LoRA Land:310個可媲美GPT-4的精調大型語言模型技術報告
LoRA Land: 310 Fine-tuned LLMs that Rival GPT-4, A Technical Report
April 29, 2024
作者: Justin Zhao, Timothy Wang, Wael Abid, Geoffrey Angus, Arnav Garg, Jeffery Kinnison, Alex Sherstinsky, Piero Molino, Travis Addair, Devvret Rishi
cs.AI
摘要
低秩自適應(LoRA)已成為大型語言模型(LLM)參數高效微調(PEFT)中最廣泛採用的方法之一。LoRA在實現與全參數微調相當性能的同時,有效減少了可訓練參數量和記憶體佔用。本研究旨在評估基於LoRA微調的LLM在實際應用中訓練與部署的可行性。首先,我們針對10個基礎模型和31項任務(共310個模型)量測了量化低秩適配器的微調品質,發現4位元LoRA微調模型相較基礎模型平均提升34個百分點,較GPT-4平均領先10個百分點。其次,我們探討最適合微調的基礎模型類型,並評估任務複雜度啟發式方法在預測微調結果時的相關性與預測能力。最後,我們測試了LoRAX的延遲與並行處理能力——這款開源多LoRA推理伺服器透過共享基礎模型權重與動態適配器加載技術,可在單張GPU上部署多個LoRA微調模型。目前驅動LoRA Land網頁應用的LoRAX,僅憑單張80GB記憶體的NVIDIA A100 GPU即同時托管25個基於Mistral-7B的LoRA微調模型,充分展現了使用多個專業化LLM相較單一通用LLM在品質與成本效益上的雙重優勢。
English
Low Rank Adaptation (LoRA) has emerged as one of the most widely adopted
methods for Parameter Efficient Fine-Tuning (PEFT) of Large Language Models
(LLMs). LoRA reduces the number of trainable parameters and memory usage while
achieving comparable performance to full fine-tuning. We aim to assess the
viability of training and serving LLMs fine-tuned with LoRA in real-world
applications. First, we measure the quality of LLMs fine-tuned with quantized
low rank adapters across 10 base models and 31 tasks for a total of 310 models.

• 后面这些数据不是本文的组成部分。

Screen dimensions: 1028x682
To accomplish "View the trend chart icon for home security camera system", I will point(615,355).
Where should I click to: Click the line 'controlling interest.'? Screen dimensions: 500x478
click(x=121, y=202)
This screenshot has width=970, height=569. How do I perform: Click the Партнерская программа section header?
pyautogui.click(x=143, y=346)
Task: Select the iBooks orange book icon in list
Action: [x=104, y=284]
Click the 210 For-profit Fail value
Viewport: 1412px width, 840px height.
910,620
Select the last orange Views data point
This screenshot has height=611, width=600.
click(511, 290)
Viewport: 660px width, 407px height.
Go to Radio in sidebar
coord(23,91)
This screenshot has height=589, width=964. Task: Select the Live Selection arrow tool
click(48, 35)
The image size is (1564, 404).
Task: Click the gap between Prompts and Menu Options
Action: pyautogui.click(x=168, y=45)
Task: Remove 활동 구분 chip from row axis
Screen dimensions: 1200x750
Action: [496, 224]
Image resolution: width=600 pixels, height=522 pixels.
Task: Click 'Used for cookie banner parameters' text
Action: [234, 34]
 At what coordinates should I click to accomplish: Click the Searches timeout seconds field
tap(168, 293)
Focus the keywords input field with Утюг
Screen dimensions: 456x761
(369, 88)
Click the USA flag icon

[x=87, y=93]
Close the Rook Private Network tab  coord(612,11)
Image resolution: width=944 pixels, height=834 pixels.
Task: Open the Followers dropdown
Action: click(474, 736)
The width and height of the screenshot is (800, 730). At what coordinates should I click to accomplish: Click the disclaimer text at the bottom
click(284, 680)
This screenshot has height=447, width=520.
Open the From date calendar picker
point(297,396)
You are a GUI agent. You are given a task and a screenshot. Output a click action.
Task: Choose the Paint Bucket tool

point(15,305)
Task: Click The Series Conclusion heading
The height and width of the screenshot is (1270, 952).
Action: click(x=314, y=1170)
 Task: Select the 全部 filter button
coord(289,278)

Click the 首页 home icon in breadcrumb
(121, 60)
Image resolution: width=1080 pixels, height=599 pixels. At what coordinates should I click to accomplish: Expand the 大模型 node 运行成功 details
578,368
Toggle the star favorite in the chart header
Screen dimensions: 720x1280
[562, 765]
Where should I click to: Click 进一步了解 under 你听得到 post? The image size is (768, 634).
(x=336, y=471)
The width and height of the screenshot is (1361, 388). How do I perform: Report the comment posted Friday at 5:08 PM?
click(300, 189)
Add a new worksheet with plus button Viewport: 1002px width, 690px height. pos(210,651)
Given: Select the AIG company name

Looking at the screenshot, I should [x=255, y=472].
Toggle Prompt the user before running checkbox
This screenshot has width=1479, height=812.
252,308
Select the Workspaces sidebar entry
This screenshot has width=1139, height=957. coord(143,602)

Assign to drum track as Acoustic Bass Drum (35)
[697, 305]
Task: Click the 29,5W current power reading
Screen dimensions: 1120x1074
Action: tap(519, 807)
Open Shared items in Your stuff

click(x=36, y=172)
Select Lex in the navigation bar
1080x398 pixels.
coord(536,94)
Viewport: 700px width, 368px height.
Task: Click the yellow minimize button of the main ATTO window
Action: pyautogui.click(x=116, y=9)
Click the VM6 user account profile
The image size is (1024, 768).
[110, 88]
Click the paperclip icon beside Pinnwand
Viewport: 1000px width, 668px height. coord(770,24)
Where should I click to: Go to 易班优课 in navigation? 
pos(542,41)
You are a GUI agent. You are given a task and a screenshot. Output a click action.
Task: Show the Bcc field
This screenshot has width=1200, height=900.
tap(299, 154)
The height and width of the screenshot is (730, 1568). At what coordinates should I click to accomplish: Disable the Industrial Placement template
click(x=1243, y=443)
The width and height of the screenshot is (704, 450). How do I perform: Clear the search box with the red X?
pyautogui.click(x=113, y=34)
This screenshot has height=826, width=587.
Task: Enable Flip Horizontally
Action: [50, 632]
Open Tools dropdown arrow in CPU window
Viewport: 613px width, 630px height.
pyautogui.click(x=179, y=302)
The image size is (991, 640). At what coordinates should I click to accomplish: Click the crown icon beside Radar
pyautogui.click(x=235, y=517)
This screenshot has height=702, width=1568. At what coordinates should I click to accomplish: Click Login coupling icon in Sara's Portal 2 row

We find that 4-bit LoRA fine-tuned models outperform base models by 34 points
and GPT-4 by 10 points on average. Second, we investigate the most effective
base models for fine-tuning and assess the correlative and predictive
capacities of task complexity heuristics in forecasting the outcomes of
fine-tuning. Finally, we evaluate the latency and concurrency capabilities of
LoRAX, an open-source Multi-LoRA inference server that facilitates the
deployment of multiple LoRA fine-tuned models on a single GPU using shared base
model weights and dynamic adapter loading. LoRAX powers LoRA Land, a web
application that hosts 25 LoRA fine-tuned Mistral-7B LLMs on a single NVIDIA
A100 GPU with 80GB memory. LoRA Land highlights the quality and
cost-effectiveness of employing multiple specialized LLMs over a single,
general-purpose LLM.